Once reasonable suspicion exists to extend a traffic stop into an investigative detention, the detention must be "sufficiently limited in scope and duration within the bounds permitted by Terry." Hardy, 855 F.2d at 758. Relevant considerations include: "(1) the law enforcement purpose served by the detention; (2) the diligence with which the officers pursued the investigation; (3) the scope and intrusiveness of the investigation; and (4) the duration of the detention." United States v. Street, 472 F.3d 1298, 1306 (11th Cir. 2006). Here, Defendant was detained for a very brief period of time to allow a free air sniff of the outside of the car, a minimally intrusive action. See United States v. Mostowicz, 471 F. App'x 887, 889 (11th Cir. 2012). Once the purpose of the stop transitioned from issuing a warning for a traffic violation into a drug investigation, the officers diligently pursued their investigation by quickly having Luna arrive within four minutes of issuing the warning and immediately conducting the free air sniff upon Luna's arrival. (See Gov't Ex. 4.) Thus, the short six-minute extension of the stop for the purpose of a free air sniff was not unreasonable.

There was also probable cause to search the car once Luna alerted to the presence of drugs in the car. An alert from a narcotics detection canine establishes probable cause if "all the facts surrounding a dog's alert, viewed through the lens of common sense, would make a reasonably prudent person think that a search would reveal contraband or evidence of a crime." Florida v. Harris, 133 S.Ct. 1050, 1058, (2013). At the hearing, Defendant wisely conceded the obvious truth that Luna is properly trained and certified by the National Police Canine Association, and "training of a dog alone is sufficient proof of reliability." United States v. Smith, 448 F. App'x 936, 939 (11th Cir. 2011); (FTR 12:20:35-12:20:56.) However, Defendant maintained that Luna's alert at the front right tire was not sufficient to justify a search of the entire car, given that the cocaine was found in the trunk. Here, Luna's handler testified Luna typically alerts in the area where the strongest scent is located and not necessarily where the drugs are located. (FTR 11:52:53-11:53:09.) Corporal Stokes also testified that the strong airflow from the interstate was the probable reason for the alert toward the front of the car. (FTR 11:41:05-11:41:31.) Given this testimony, and the fact that investigators saw Defendant put a bag in her trunk upon exiting the first apartment she visited in Atlanta, it was reasonable to think that drugs would likely be found in the body or trunk of the car even though Luna alerted at the front right tire.
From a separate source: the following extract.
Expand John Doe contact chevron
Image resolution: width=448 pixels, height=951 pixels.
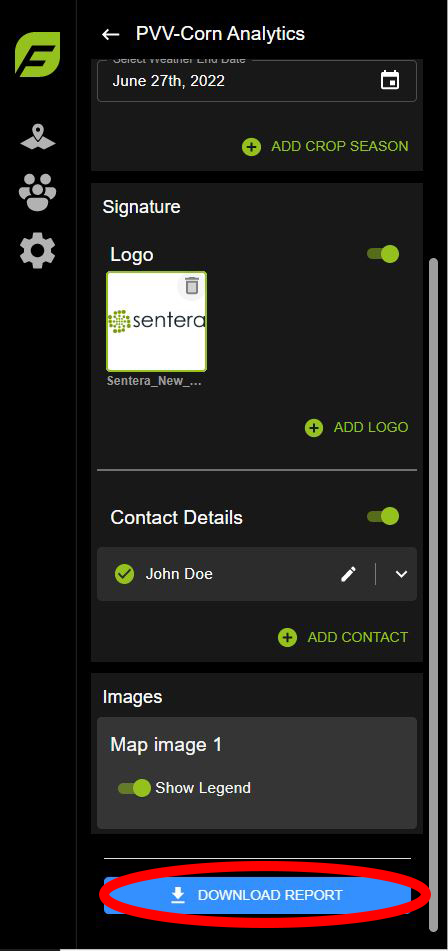pyautogui.click(x=401, y=574)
Thus, there was probable cause for a search of the entire car.

III. CONCLUSION

Because Corporal Stokes had probable cause top search Defendant's rental vehicle on February 28, 2014, the Court REPORTS and RECOMMENDS that Defendant's motion to suppress be DENIED. (Docs. no. 17, 19.)

SO REPORTED and RECOMMENDED.

FootNotes


1. In Bonner v. City of Prichard, 661 F.2d 1206, 1209 (11th Cir.1981) (en banc), the Eleventh Circuit adopted as binding precedent the decisions of the former Fifth Circuit rendered prior to October 1, 1981.